◆ **Task material**:
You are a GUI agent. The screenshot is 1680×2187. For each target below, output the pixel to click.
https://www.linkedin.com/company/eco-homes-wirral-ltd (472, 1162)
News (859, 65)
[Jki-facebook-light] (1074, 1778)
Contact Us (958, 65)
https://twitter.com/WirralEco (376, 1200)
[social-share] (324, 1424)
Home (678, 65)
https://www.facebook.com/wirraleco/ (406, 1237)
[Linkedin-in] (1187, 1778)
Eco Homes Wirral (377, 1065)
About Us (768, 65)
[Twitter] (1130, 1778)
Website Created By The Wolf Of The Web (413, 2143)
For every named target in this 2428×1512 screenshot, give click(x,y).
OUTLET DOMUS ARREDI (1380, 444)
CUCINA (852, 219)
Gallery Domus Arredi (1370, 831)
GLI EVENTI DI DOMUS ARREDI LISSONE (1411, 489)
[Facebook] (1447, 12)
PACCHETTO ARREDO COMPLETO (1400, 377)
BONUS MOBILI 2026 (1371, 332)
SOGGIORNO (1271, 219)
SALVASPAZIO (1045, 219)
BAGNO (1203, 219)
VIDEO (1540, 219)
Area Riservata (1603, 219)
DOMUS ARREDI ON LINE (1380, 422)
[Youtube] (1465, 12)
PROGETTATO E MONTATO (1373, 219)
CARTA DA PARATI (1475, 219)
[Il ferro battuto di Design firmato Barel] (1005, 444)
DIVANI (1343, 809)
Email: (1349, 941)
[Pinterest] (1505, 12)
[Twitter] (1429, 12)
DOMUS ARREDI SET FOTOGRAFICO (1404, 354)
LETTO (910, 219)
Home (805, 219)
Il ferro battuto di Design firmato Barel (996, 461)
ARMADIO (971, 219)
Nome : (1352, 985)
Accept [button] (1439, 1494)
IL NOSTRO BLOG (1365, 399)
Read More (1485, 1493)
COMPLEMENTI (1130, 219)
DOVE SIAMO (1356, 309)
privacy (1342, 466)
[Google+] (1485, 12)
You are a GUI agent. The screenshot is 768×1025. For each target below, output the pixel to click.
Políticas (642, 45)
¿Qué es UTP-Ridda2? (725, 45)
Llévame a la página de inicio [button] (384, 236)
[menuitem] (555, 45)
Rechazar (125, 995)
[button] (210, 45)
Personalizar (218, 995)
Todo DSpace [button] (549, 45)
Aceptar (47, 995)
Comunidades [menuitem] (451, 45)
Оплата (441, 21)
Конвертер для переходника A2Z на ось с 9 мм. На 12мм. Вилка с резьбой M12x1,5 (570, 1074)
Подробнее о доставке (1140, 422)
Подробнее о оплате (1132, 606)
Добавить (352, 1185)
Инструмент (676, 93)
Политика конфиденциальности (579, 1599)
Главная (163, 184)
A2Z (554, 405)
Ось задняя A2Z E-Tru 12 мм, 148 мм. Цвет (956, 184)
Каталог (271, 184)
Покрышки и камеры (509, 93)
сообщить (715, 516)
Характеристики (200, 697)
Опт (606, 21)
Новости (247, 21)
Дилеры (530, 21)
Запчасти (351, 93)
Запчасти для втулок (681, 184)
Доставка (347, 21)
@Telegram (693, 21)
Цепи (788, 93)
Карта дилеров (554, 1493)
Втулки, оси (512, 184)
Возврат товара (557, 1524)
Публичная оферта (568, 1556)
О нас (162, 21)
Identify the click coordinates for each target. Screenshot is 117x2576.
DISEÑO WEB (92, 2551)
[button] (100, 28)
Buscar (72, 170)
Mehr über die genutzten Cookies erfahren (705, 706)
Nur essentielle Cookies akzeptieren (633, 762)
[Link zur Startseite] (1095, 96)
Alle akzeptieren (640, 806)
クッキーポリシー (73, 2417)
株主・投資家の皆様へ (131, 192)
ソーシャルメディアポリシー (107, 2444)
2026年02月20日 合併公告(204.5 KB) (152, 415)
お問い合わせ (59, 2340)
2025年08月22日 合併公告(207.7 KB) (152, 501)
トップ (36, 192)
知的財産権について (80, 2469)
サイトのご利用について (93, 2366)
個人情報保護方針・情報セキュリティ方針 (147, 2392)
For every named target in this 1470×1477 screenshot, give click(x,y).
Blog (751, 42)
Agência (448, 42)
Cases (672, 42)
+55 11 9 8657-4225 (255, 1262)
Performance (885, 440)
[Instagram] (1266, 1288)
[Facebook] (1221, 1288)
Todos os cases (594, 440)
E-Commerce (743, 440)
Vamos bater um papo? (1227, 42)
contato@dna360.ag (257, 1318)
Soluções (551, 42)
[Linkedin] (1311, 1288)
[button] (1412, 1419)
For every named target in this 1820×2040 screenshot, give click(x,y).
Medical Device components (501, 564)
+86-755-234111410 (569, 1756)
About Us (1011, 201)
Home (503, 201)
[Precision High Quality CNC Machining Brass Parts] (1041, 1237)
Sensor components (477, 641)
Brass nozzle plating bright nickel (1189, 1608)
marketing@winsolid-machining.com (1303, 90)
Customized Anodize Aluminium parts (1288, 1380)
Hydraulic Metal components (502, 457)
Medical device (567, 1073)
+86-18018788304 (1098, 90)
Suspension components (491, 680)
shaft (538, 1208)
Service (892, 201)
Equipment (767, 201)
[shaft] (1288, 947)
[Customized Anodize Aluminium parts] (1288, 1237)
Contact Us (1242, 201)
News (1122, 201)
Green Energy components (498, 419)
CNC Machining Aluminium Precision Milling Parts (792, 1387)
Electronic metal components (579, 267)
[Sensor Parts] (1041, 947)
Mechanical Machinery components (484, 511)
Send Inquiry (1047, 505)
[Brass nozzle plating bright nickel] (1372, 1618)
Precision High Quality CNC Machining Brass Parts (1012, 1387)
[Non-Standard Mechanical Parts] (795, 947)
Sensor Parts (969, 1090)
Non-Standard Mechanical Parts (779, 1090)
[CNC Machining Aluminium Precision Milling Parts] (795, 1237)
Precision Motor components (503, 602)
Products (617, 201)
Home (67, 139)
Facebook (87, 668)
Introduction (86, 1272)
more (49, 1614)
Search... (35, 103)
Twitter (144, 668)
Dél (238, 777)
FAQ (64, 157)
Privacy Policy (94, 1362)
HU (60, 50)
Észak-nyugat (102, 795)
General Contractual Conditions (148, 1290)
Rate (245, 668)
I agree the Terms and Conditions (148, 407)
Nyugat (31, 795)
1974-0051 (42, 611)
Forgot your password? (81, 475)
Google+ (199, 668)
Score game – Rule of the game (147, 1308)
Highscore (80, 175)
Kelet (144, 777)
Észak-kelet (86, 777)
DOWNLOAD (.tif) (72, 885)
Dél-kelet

◆ **What the task asks**: Only the lines from the start of the material through the line containing "Read More (1485, 1493)" should be repeated, and they should be repeated exactly.

◆ **Exercise solution**:
You are a GUI agent. The screenshot is 1680×2187. For each target below, output the pixel to click.
https://www.linkedin.com/company/eco-homes-wirral-ltd (472, 1162)
News (859, 65)
[Jki-facebook-light] (1074, 1778)
Contact Us (958, 65)
https://twitter.com/WirralEco (376, 1200)
[social-share] (324, 1424)
Home (678, 65)
https://www.facebook.com/wirraleco/ (406, 1237)
[Linkedin-in] (1187, 1778)
Eco Homes Wirral (377, 1065)
About Us (768, 65)
[Twitter] (1130, 1778)
Website Created By The Wolf Of The Web (413, 2143)
For every named target in this 2428×1512 screenshot, give click(x,y).
OUTLET DOMUS ARREDI (1380, 444)
CUCINA (852, 219)
Gallery Domus Arredi (1370, 831)
GLI EVENTI DI DOMUS ARREDI LISSONE (1411, 489)
[Facebook] (1447, 12)
PACCHETTO ARREDO COMPLETO (1400, 377)
BONUS MOBILI 2026 (1371, 332)
SOGGIORNO (1271, 219)
SALVASPAZIO (1045, 219)
BAGNO (1203, 219)
VIDEO (1540, 219)
Area Riservata (1603, 219)
DOMUS ARREDI ON LINE (1380, 422)
[Youtube] (1465, 12)
PROGETTATO E MONTATO (1373, 219)
CARTA DA PARATI (1475, 219)
[Il ferro battuto di Design firmato Barel] (1005, 444)
DIVANI (1343, 809)
Email: (1349, 941)
[Pinterest] (1505, 12)
[Twitter] (1429, 12)
DOMUS ARREDI SET FOTOGRAFICO (1404, 354)
LETTO (910, 219)
Home (805, 219)
Il ferro battuto di Design firmato Barel (996, 461)
ARMADIO (971, 219)
Nome : (1352, 985)
Accept [button] (1439, 1494)
IL NOSTRO BLOG (1365, 399)
Read More (1485, 1493)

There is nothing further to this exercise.